Caminaban despacio, a ritmo de bajamar, atentos a las maniobras de los automóviles, muchos de alta cilindrada, en los que llegaba la mayoría de los asistentes a la ceremonia.

– ¡Mira, Compañero! Burro grande, ande o no ande -murmuró Edmundo.

– ¡Andar, andan, carajo si andan!

Cuando llegaron a la cercanía de los nichos, se situaron un poco al margen de donde se reunía la comitiva.

– ¡Este es uno de los lugares más sanos del mundo! Por eso he vuelto -dijo Edmundo-. El nicho estaba pagado. Desde niño, abonando la cuota de El Ocaso.

– Soleado sí que es.

– ¡Y las vistas que tiene!

Edmundo estaba dispuesto a animar al Compañero como fuese. Señaló el cementerio en panorámica y el contraste con las nuevas construcciones urbanas, que tapaban el mar con irregulares y disparatadas alturas: «¡Mira el camposanto, qué skyline!».

Y luego al oído de su compañero:

– A éstos todavía no les tocaba dormir fuera.

– También vivieron lo suyo. A cien por hora.

– ¡O a más!

Los dos ataúdes estaban casi enterrados por las grandes coronas de flores con cintas. Oficiaba el réquiem el párroco, flanqueado por otros dos sacerdotes, revestidos de sobrepelliz y con estola negra.

– Dadles, Señor, el descanso eterno, y la luz perpetua los ilumine… Y nos ilumine también a todos para que nunca más caiga otra maldición como ésta sobre Brétema.

El gentío rodeaba a los sacerdotes en un ambiente de conmoción. Junto con las caras que más encarnaban el duelo, había otras en las que prevalecía una actitud tensa, preventiva. Ocupando el eje de la ceremonia, enfrente del párroco, don Marcelo, se encontraba Mariscal. Con el gigante Carburo, de palo de mesana.

– Como reza el Miserere mei, Deus, el salmo de la penitencia de David: Tened, Señor, compasión de mí, lavadme de todos mis delitos… limpiadme y quedaré blanco como la nieve.

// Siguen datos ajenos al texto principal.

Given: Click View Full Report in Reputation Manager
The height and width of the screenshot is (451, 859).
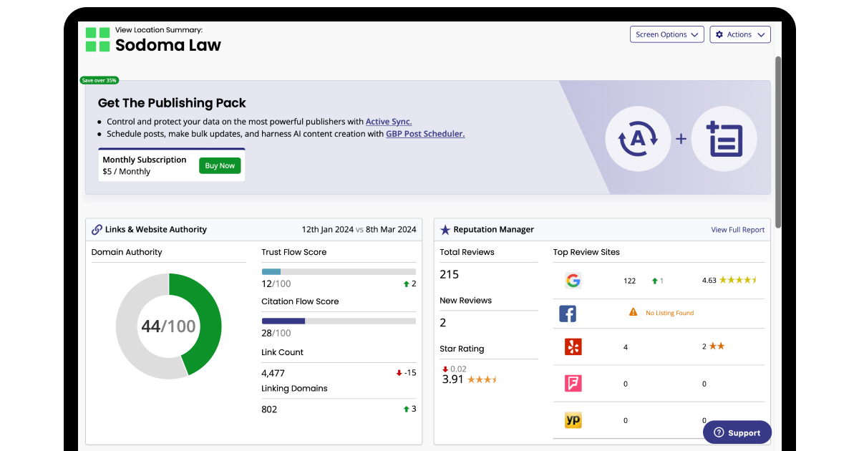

Mientras oficia, procura no mirar a nadie. Es su costumbre. Pero hoy comienza a ser un día extraño para él. Están llegando signos de una guerra que él quiso ignorar. Por un instante repara en Santiago, el chaval del parche, que está mirando con su único ojo. Un ojo panóptico. Un ojo que todo lo ve. Que todo lo graba. Y él puede ver cómo la madre, Leda, ensortija despacio el pelo del chiquillo. A su lado está Sira. Desde el episodio de la playa de Romance, que se consideró un intento de secuestro, el niño y la madre viven en la fortaleza del Ultramar.